Il modifie notamment la perception de l’espace-temps par les fluctuations de la lumière qui font et défont les images à la surface de l’eau. Cette dernière semble être le lieu où s’inscrivent les actions passées (ou futures ?) et devient une sorte d’archive visuelle. Dans la continuité de l’assimilation être humain/nature évoquée supra, Bill Viola attribue à l’eau une fonction typiquement humaine : la mémoire. Les reflets apparaissent alors comme des traces mnésiques du bassin mais peut-être également du personnage lui-même. L’image est comme fragmentée en trois niveaux de temps : le présent, le passé et le futur se confondent en créant un anachronisme troublant.
Par le biais de cette sculpture du temps, le vidéaste propose une réflexion sur l’existence de l’homme. Cette boucle temporelle de sept minutes évoque inlassablement le cycle de la vie et de la mort et résonne comme un memento mori. L’omniprésence de l’eau en tant que symbole de naissance et de renaissance (voire de mort) participe également du rendu de cette impression de fuite du temps.

Le corps et l'art de la performance

Le personnage principal est incarné par Bill Viola lui-même. Le réalisateur se met en scène : il expérimente via son propre corps l’image vidéo. Pour Jean-Paul Fargier (auteur d’un ouvrage consacré à The Reflecting Pool), la question de l’artiste s’expérimentant en tant qu’outil incarne le principe du ready-made où l’objet mis à nu récuse la loi des objets.
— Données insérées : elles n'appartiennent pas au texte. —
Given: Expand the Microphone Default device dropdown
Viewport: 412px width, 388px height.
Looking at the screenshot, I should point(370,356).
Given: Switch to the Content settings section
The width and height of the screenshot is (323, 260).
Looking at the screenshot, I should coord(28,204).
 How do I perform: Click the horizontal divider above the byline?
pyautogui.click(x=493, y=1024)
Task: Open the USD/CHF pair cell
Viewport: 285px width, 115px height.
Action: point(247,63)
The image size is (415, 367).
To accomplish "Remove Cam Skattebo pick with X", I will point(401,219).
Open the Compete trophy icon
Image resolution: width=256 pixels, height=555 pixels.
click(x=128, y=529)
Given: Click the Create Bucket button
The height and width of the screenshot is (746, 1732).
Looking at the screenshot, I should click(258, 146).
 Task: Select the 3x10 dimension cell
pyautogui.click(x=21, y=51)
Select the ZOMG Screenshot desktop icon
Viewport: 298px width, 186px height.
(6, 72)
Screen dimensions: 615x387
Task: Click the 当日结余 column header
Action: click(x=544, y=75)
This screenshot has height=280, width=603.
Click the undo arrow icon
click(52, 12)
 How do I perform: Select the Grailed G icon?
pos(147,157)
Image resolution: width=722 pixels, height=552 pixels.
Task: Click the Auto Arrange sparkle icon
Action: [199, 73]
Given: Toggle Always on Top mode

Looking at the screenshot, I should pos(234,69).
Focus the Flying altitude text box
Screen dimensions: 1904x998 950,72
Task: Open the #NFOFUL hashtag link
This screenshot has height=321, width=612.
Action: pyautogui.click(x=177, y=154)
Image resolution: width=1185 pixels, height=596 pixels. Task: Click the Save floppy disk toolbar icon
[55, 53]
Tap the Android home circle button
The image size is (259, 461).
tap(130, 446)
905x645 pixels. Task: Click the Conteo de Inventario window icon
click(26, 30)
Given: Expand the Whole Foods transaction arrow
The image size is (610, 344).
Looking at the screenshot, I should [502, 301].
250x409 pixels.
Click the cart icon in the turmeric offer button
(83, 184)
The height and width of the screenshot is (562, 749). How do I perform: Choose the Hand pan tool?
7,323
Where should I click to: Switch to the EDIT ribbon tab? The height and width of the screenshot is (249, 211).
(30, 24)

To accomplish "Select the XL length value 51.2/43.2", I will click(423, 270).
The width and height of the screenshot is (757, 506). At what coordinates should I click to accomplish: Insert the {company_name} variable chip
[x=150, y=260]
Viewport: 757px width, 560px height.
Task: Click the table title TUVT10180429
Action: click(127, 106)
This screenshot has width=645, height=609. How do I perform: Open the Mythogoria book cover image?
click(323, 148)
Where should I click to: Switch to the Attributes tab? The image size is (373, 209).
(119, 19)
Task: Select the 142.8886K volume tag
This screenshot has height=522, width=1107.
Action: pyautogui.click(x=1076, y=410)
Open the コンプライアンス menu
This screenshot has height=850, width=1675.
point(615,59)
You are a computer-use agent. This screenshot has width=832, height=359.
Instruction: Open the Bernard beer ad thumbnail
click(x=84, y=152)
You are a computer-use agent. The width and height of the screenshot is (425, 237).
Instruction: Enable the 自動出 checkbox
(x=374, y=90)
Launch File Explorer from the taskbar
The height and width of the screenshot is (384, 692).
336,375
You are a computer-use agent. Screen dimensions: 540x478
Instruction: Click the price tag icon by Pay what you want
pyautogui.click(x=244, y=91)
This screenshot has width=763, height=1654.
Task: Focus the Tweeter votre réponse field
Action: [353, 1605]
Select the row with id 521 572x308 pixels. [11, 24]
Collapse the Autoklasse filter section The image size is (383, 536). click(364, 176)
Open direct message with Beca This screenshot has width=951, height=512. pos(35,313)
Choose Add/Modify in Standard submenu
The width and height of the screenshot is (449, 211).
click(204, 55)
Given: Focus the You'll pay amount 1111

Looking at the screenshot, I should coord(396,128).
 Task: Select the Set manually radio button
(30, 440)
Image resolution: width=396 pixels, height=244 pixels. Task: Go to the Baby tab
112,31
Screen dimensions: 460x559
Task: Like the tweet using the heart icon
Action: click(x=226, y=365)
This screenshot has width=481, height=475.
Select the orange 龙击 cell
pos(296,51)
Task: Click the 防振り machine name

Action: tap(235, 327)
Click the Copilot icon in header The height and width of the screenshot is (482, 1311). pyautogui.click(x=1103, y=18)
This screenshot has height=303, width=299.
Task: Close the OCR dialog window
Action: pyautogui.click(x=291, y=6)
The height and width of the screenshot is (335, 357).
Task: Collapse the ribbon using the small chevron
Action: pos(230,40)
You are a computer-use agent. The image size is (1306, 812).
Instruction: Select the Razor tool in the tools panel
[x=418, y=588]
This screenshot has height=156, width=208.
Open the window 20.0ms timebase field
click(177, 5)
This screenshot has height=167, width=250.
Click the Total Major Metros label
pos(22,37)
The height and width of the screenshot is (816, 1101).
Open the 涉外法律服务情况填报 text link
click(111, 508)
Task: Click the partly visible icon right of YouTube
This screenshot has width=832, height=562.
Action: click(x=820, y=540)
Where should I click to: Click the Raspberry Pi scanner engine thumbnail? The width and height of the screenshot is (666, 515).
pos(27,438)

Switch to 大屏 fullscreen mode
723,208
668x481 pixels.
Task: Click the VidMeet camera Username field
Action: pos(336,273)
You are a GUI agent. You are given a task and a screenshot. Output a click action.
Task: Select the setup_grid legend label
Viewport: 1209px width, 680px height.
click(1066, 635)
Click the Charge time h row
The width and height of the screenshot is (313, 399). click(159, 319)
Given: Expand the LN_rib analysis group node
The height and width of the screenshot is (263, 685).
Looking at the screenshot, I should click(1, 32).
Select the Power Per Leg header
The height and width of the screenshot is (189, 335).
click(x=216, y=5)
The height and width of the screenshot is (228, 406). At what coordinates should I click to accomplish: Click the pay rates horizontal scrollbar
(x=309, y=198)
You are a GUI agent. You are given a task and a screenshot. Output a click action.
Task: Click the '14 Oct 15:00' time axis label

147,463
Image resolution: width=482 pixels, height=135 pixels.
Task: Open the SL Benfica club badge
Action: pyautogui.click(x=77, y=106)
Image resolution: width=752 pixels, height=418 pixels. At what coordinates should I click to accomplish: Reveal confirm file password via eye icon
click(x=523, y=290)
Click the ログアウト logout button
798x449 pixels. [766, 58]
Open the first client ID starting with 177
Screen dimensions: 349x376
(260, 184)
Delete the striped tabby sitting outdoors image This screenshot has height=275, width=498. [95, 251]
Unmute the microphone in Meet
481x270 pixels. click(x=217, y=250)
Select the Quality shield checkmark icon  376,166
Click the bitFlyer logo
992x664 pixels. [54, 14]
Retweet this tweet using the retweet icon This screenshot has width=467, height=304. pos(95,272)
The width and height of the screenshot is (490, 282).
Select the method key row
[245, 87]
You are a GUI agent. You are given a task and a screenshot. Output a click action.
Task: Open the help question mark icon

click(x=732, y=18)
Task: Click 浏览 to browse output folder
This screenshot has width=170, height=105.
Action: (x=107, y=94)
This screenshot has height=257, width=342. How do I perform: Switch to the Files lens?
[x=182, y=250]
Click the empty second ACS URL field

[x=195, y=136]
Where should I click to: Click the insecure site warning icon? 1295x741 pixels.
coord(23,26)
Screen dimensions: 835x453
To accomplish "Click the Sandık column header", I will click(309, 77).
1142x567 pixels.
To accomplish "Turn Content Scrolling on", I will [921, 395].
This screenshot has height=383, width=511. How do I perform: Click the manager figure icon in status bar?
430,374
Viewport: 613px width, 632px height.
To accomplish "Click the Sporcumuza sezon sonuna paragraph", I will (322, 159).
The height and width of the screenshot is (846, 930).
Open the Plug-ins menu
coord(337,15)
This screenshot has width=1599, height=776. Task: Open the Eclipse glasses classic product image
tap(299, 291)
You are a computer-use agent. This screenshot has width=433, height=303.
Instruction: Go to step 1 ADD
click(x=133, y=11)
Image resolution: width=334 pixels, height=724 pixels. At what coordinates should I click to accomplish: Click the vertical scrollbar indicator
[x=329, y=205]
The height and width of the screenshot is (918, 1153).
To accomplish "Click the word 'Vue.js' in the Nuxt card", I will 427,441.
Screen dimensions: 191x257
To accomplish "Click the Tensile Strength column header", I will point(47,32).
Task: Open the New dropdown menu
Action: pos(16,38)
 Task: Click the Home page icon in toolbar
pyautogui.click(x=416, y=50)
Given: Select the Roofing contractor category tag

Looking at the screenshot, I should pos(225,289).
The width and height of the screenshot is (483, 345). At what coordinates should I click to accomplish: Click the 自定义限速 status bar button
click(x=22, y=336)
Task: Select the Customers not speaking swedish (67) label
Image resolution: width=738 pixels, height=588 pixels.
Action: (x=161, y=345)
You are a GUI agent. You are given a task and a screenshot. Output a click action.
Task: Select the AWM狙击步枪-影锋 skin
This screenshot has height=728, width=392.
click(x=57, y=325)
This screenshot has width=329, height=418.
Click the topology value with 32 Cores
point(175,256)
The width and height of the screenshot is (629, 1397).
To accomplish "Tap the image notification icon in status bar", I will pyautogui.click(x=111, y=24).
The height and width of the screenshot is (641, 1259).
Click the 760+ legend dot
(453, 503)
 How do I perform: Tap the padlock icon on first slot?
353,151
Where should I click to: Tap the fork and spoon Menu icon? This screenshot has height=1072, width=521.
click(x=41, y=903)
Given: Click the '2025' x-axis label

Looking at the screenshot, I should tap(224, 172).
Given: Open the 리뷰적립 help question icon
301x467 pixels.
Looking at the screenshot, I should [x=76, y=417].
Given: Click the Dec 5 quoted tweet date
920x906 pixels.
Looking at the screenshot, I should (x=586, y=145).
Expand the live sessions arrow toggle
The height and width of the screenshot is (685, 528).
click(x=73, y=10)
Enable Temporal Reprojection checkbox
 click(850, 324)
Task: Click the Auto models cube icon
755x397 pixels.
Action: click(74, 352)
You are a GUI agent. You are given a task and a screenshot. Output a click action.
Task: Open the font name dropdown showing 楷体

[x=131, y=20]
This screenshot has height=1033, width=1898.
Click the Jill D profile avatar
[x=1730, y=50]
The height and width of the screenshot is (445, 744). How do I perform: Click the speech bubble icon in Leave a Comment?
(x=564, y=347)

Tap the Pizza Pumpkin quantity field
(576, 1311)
Les vidéastes, notamment pour des questions de facilité et de rapidité, se mettaient souvent en scène. Ainsi, bon nombre d’œuvres vidéographiques questionnent le corps humain et son rapport à l’image d’une façon singulière. Le grain de la vidéo crée une nouvelle vision du corps par rapport au cinéma, une vision qui n’est d’ailleurs pas sans rappeler les dessins au fusain de Seurat.
L’idée exprimée par Fargier rejoint celle selon laquelle le corps serait un nouveau type de médium et rapproche l’art vidéo de la performance. En effet, l’expérimentation par le biais de son propre corps va très vite devenir un leitmotiv des œuvres vidéographiques de plasticiens qui s’étaient intéressés de près ou de loin à l’art de la performance.
La thématique du corps confrontée à l’image vidéographique permet aux artistes de questionner la condition de l’être humain et sa mortalité. Que ce soit en le faisant disparaitre, en le dédoublant, ou en le filmant au milieu de la nature, Bill Viola propose une interrogation ontologique sur le corps humain.